* **Source records**
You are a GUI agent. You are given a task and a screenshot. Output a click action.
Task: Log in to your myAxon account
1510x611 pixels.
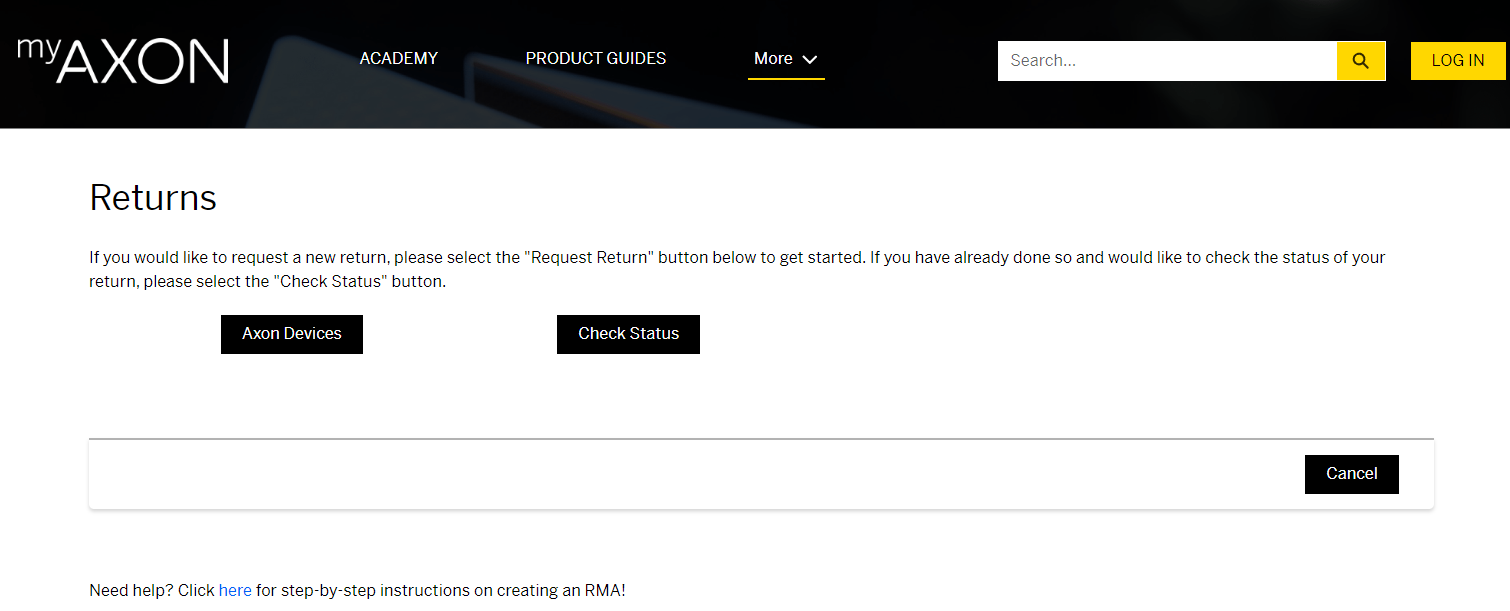[1457, 60]
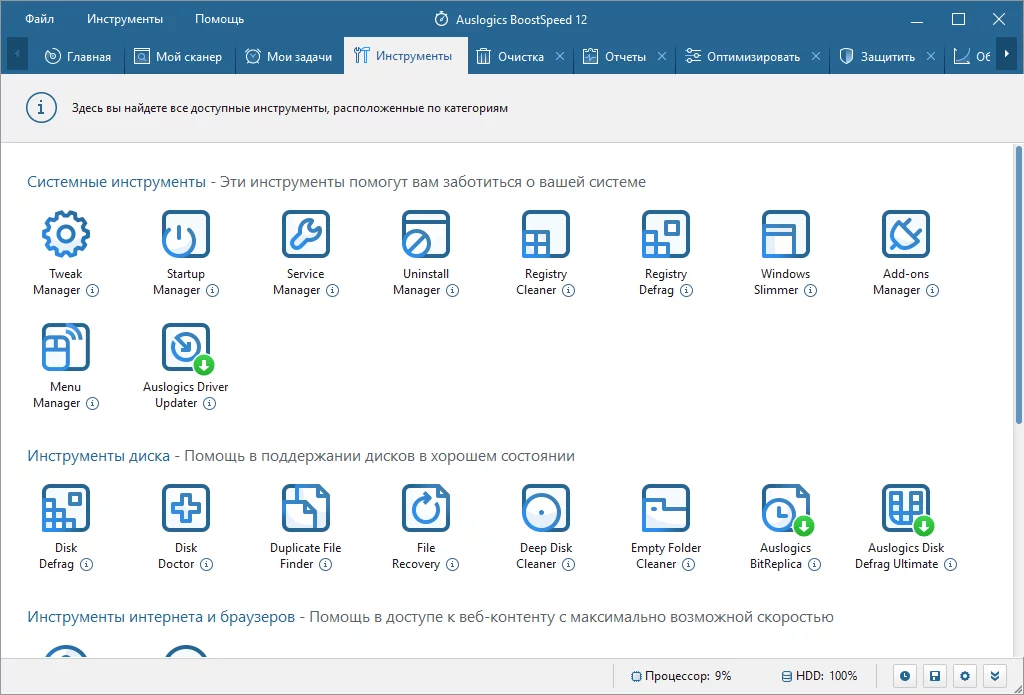The image size is (1024, 695).
Task: Click the vertical scrollbar of tools list
Action: (1019, 285)
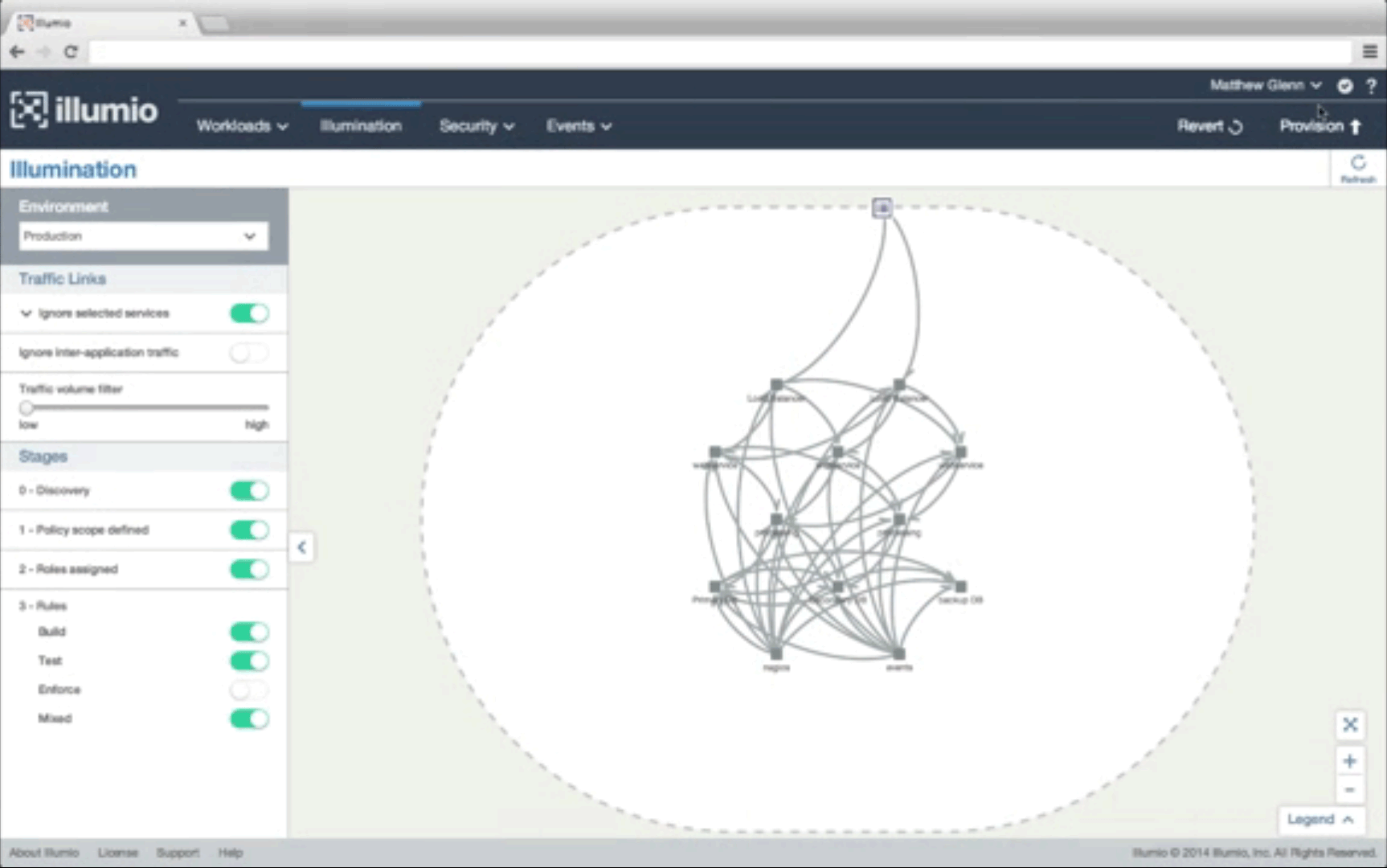Collapse the left sidebar panel arrow
Screen dimensions: 1387x868
[301, 547]
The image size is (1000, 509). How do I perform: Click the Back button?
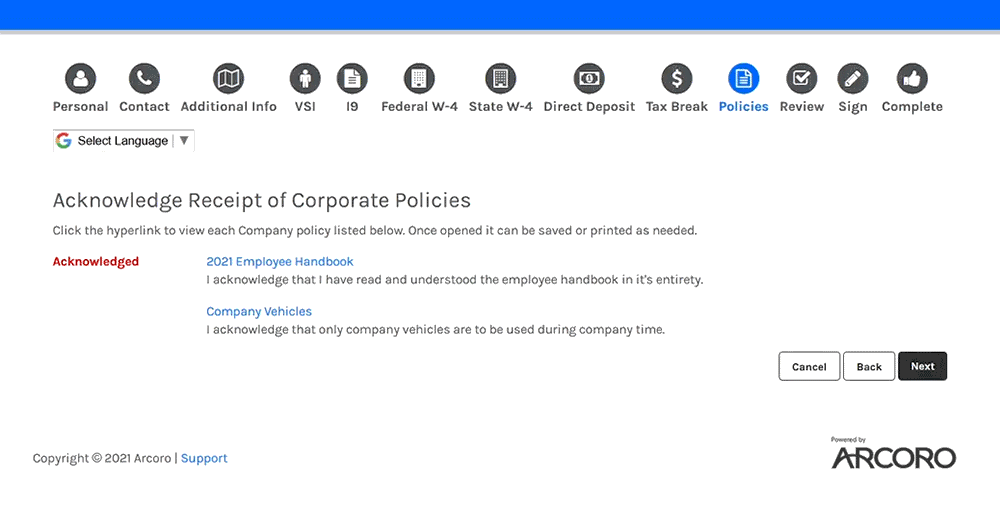[869, 366]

* **THE TASK**
Only the lines from the line that contains "1510x611 pixels." through the end of the entries are to be written out, exactly and without pictures, both ends included.

* **OUTPUT FOR THIS EXERCISE**
1510x611 pixels.
[1457, 60]
The image size is (1024, 695).
Task: Click the vertical scrollbar of tools list
Action: (1019, 285)
Collapse the left sidebar panel arrow
Screen dimensions: 1387x868
[301, 547]
The image size is (1000, 509). How do I perform: Click the Back button?
[869, 366]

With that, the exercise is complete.